Since January 2010, four engineering faculty members have received prestigious National Science Foundation Early Career (CAREER) Development Awards in diverse research areas. With these new grants, CAREER awards in the UConn School of Engineering total 28.
Yong Wang, an assistant professor in the Department of Chemical, Materials & Biomolecular Engineering, will conduct research aimed at creating a new generation of tissue-like biomaterials using chemical and biomolecular engineering tools. Dr. Wang is working to create hydrogels (water insoluble polymer chains) that mimic the functionality of extracellular matrices (ECMs), the defining feature of animal connective tissue. These matrices provide cells with mechanical support and physical stimuli, emit soluble biochemical signals stimulating growth and other cell functions, and interact with cell receptors located on the surface of surrounding cells. At the heart of the project is a process known as biomolecular recognition, which enables and regulates diverse functions within and among cells.

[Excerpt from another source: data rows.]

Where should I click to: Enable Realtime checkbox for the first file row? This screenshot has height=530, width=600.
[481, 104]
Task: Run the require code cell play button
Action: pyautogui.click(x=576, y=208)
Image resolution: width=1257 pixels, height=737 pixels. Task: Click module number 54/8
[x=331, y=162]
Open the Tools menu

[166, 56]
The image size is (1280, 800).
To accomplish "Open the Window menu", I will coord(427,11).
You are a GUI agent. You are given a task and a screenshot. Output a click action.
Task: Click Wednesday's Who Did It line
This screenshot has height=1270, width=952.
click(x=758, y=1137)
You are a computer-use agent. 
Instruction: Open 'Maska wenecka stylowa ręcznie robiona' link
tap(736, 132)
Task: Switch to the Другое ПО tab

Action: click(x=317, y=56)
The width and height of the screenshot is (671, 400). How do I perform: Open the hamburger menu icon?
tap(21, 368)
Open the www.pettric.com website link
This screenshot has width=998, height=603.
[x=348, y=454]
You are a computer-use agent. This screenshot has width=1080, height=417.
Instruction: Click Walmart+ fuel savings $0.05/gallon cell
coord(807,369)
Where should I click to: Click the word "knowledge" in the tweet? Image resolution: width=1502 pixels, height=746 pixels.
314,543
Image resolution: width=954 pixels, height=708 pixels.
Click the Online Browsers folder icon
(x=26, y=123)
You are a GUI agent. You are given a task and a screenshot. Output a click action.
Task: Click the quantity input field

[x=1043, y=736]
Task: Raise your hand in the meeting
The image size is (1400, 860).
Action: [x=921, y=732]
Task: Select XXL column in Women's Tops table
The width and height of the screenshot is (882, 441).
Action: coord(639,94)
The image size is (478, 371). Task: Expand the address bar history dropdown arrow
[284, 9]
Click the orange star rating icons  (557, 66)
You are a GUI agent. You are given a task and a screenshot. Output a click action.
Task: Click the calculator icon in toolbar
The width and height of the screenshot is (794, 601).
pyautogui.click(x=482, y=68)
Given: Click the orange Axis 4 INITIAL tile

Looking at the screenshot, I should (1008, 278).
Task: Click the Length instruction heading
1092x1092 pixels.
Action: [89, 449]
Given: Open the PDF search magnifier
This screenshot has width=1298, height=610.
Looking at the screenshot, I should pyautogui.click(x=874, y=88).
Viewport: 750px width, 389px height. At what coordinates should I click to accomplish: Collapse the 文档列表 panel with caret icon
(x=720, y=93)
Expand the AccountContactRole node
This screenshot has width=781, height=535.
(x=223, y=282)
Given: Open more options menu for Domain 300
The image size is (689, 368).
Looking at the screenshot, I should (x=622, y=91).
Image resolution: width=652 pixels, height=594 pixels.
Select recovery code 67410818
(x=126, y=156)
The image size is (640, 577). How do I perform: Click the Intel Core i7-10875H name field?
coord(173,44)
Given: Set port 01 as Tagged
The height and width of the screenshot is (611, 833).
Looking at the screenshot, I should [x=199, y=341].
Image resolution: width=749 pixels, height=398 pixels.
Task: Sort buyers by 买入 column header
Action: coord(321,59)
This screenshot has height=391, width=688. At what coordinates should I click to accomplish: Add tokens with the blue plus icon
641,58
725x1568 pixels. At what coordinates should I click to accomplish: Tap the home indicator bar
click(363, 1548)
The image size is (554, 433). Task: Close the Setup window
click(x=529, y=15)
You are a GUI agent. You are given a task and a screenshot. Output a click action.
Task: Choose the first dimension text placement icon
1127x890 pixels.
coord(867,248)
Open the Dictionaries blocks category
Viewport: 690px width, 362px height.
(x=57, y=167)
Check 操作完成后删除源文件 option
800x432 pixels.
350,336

The CAREER research of Yufeng Wu, an assistant professor of Computer Science & Engineering, is aimed at developing efficient algorithms that will enable accurate inferences to be made from massive data collected in population genomics studies. Dr. Wu’s research will build upon his ongoing work involving the development of algorithms that will yield insights into the origin and manifestations of genomic traits and the construction of more accurate biological models. For his CAREER research, he is applying combinatorial optimization techniques and probabilistic models to improve the speed and accuracy of high-throughput gene sequencing, with a focus on computational population genomics. Dr. Wu plans to develop new computational methods for analyzing large amounts of high-throughput gene sequencing data from individuals both affected and not affected by a given, highly complex trait, such as Down Syndrome.
Antibodies – the specialized proteins responsible for identifying and routing out disease – are the subject the CAREER award of Tai-Hsi Fan, an assistant professor of Mechanical Engineering. Dr. Fan’s research centers on the development of an accurate predictive model depicting how monoclonal antibodies clump together during manufacture, delivery or storage. Monoclonal antibodies are the key component rendering pharmaceutical drugs effective in combating disease. But when this aggregation occurs, it impairs the ability of antibodies to bind with antigens, reducing the effectiveness of the disease-fighting drugs. If researchers can better understand this aggregation behavior, drug manufacturers may be able to prevent it from occurring, thus extending the functional life of the drugs. Dr. Fan said that overcoming the aggregation hurdle may yield billions of dollars in health care cost savings and improve widespread access to the life-saving medicines particularly in developing countries.
Lei Wang, assistant professor of Electrical & Computer Engineering, is applying his CAREER support toward research aimed at enhancing the sustainability of cyber-aquatic systems used, for example, in marine ecosystem observation, pollution monitoring, coastline protection, disaster prevention, and national security surveillance. Dr. Wang’s project involves several challenges relating to cyber-aquatic systems, which rely upon dedicated digital signal processors (DSP) for the real-time sensing, computing, communication and control functions. He explained that DSPs pose significant challenges for sustainable signal processing in underwater applications, due to the high communication costs and a limited supply of steady, reliable energy in the corrosive underwater environment.